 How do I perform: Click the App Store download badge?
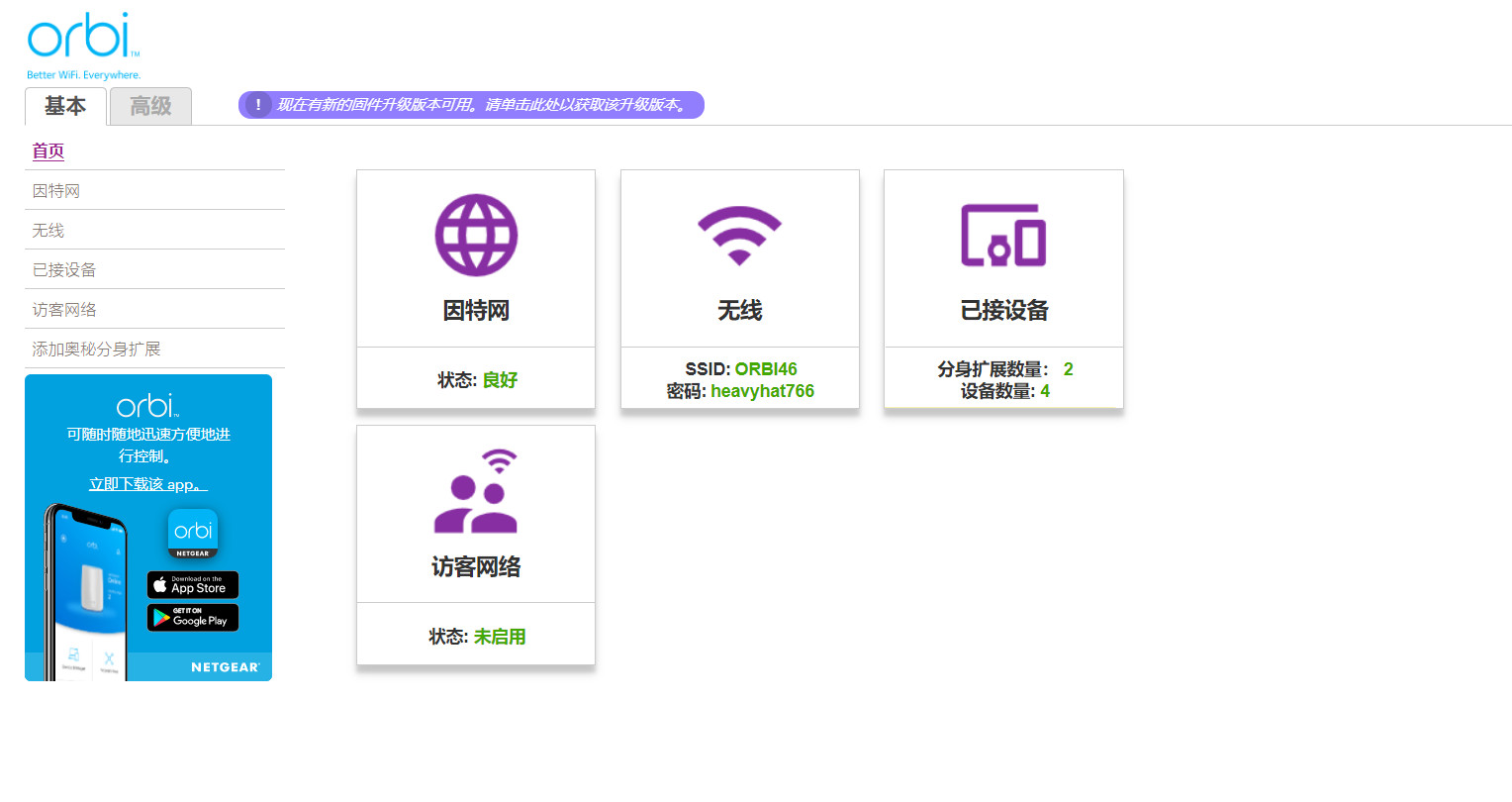point(193,584)
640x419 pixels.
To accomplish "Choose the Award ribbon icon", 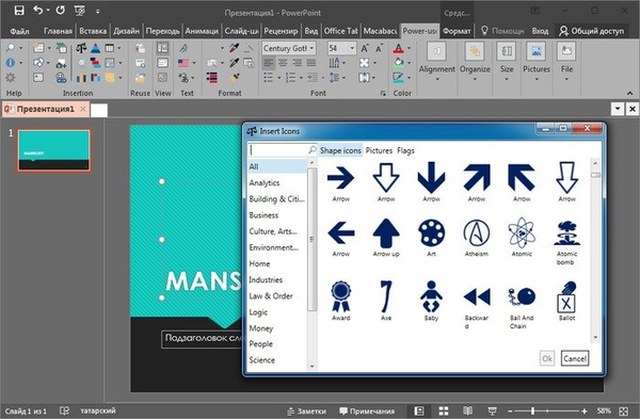I will (342, 294).
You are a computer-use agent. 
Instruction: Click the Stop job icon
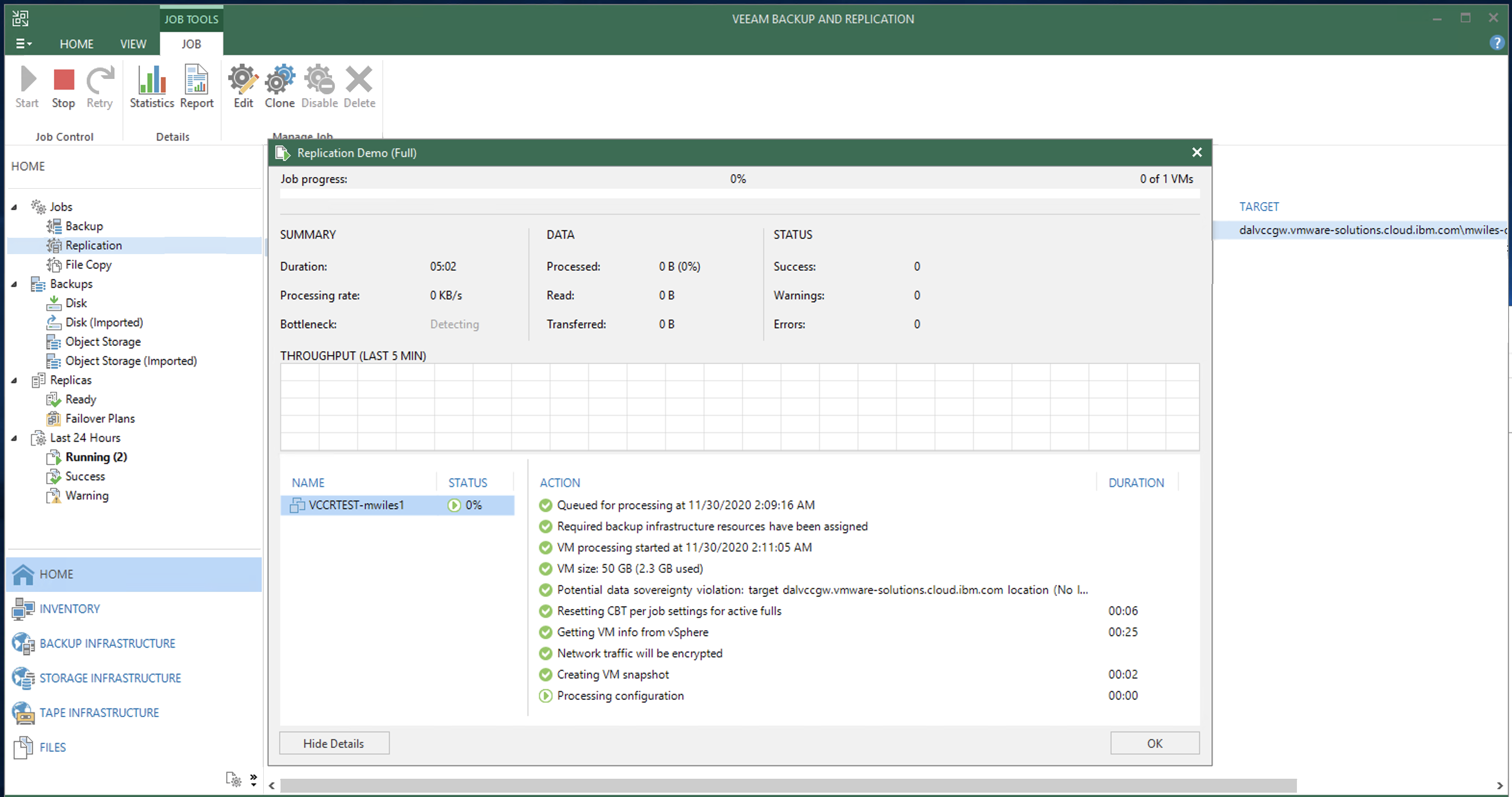pyautogui.click(x=64, y=80)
-----
__Task to carry out__
Write out everything from the line containing "You are a computer-use agent." down to the end of the material as a numbered list, skipping blank lines and leaving out the pictures.

__Output below__
1. You are a computer-use agent. 
2. Instruction: Click the Stop job icon
3. pyautogui.click(x=64, y=80)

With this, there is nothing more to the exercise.